Professor Mueller-Stoy highlighted several shortcomings of the proposal. He does not believe that experts capable of making reliable essentiality assessments will be available to the extent they would be needed, and he noted that those who truly understand the subject are very expensive (himself included). As an experienced litigator, he just cannot see (nor can I as a litigation watcher) that essentiality checks are meaningful without any validity determination, when invalidity is typically the first defense to infringement claims. And he explained that the proposed regulation could have unintended consequences, such as that SEP holders may divide their portfolios into smaller packages and assign them to “SMEs”, or that SEP holders might strategically file patents of different degrees of essentiality (theoretically it sounds like a binary question, but in practice it isn’t) for tactical purposes, resulting in additional layers of complexity and transaction costs.

The Commission has simply talked and listened to too many economists, including some who are simply interested in selling their services (to the Commission and to the private sector), instead of learning from those who actually litigate SEP cases, such as Professor Mueller-Stoy.

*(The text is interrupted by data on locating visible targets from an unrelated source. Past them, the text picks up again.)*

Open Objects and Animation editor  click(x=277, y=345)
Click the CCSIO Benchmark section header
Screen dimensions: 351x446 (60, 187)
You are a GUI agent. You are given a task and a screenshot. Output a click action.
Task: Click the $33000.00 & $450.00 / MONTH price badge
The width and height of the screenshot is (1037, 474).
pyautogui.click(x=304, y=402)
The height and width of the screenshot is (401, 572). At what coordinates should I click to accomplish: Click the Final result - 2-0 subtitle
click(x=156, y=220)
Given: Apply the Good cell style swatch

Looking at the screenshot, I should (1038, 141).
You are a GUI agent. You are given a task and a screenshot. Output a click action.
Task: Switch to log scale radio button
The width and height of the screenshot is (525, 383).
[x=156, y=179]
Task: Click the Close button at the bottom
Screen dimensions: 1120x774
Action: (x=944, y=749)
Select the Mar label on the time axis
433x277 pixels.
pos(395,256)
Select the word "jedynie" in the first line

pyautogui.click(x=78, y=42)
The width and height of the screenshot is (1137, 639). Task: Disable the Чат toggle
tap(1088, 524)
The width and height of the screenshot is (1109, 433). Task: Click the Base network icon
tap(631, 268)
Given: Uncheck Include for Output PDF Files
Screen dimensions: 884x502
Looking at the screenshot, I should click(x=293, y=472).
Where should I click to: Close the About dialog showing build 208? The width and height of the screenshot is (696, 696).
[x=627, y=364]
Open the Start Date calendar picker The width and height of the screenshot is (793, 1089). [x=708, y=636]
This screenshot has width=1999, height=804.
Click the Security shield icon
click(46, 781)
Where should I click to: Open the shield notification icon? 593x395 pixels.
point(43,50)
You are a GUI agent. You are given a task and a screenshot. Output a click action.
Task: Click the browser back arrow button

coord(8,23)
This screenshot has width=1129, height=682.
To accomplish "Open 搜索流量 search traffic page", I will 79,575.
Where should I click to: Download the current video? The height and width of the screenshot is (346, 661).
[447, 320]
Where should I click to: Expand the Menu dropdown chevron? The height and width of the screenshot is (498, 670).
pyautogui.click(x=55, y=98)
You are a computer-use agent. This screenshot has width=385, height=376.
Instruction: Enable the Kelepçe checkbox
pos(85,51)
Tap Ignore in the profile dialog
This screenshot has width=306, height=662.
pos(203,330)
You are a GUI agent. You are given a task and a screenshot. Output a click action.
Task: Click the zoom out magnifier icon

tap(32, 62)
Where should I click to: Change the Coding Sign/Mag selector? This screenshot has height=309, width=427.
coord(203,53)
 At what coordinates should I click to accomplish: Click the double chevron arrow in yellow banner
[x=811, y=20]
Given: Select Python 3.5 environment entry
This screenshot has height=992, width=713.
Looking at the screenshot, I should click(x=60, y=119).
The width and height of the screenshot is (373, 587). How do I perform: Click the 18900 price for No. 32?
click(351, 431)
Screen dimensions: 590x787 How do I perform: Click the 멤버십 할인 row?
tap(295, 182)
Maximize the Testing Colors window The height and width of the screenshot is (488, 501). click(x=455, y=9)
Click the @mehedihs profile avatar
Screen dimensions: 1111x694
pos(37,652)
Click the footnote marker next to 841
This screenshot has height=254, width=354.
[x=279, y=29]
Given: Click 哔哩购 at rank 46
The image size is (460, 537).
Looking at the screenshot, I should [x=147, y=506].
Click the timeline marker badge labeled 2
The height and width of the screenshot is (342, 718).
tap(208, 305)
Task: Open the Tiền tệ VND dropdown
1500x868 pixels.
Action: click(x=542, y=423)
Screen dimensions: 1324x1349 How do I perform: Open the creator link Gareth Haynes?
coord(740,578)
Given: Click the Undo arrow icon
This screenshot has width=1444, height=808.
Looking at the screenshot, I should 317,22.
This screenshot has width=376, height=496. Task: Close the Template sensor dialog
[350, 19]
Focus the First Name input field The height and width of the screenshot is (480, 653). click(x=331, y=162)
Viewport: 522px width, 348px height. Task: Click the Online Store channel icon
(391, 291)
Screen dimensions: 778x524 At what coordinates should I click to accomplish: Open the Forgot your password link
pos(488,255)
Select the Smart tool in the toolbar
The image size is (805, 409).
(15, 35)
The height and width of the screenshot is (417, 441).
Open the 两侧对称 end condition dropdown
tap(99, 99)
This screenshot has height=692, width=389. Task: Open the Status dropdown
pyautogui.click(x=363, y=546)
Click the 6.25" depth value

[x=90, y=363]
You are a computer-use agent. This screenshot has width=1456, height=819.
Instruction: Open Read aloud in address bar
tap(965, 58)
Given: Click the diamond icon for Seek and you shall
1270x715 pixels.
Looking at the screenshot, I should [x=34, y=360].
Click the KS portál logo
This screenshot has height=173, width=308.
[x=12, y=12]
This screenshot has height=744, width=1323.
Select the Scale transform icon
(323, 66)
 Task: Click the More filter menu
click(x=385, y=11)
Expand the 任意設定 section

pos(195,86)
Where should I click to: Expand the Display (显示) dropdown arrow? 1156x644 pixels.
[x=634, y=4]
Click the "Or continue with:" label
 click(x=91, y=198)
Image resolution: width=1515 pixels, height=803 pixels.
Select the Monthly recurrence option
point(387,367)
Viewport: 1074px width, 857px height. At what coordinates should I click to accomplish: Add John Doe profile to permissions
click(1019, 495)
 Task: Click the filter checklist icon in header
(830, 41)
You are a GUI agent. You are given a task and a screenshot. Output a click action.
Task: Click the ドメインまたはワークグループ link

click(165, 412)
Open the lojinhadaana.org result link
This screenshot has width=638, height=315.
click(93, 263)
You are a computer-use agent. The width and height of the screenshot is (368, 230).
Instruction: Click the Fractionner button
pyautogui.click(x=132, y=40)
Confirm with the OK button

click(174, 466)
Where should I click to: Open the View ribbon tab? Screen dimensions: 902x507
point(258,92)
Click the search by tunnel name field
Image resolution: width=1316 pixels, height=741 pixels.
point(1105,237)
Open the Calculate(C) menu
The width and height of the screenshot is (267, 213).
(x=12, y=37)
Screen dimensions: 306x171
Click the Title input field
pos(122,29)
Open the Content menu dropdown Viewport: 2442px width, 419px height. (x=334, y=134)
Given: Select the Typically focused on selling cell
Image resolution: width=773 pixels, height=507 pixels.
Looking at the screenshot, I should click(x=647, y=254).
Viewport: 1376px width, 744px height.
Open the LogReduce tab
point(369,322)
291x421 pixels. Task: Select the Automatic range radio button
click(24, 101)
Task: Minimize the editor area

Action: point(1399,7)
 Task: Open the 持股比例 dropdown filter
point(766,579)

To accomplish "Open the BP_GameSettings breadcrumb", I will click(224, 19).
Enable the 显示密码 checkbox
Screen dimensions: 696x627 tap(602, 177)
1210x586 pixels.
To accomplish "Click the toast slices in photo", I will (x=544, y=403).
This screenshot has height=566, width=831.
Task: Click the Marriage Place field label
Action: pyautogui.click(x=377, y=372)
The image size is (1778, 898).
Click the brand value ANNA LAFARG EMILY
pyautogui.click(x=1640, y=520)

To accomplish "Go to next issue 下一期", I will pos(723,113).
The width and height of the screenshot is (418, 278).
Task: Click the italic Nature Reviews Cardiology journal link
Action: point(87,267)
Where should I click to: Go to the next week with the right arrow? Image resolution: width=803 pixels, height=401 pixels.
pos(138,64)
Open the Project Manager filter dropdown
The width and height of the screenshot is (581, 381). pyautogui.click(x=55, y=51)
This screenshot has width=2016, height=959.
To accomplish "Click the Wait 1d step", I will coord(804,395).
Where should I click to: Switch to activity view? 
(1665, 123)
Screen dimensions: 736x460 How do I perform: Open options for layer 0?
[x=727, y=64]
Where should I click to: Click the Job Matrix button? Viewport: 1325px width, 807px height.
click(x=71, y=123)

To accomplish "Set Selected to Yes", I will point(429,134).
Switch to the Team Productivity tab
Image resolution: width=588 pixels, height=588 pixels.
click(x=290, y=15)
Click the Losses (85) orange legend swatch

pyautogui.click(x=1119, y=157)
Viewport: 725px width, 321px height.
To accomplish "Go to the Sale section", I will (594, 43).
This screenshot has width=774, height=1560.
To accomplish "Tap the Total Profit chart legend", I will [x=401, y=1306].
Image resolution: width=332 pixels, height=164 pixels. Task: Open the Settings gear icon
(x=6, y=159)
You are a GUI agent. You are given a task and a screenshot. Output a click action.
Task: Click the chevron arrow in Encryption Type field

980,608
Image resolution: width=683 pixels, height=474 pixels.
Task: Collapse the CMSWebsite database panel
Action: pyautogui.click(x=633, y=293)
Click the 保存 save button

There is no point in leaving that kind of work to the EU Council or the European Parliament. It must be done by the Commission, and it failed to do so the first time.

I wish to point out that this is the first time that I don’t merely disagree with a Commission proposal but see strong indications of the wrong people having been in charge of creating it. The proposal in question is unbelievably deficient, and what I heard from the head of DG GROW’s IP policy unit yesterday almost reflected an intervenionist attitude that might be worthy of a communist dictatorship running a plan-based economy, but is unacceptable in this context.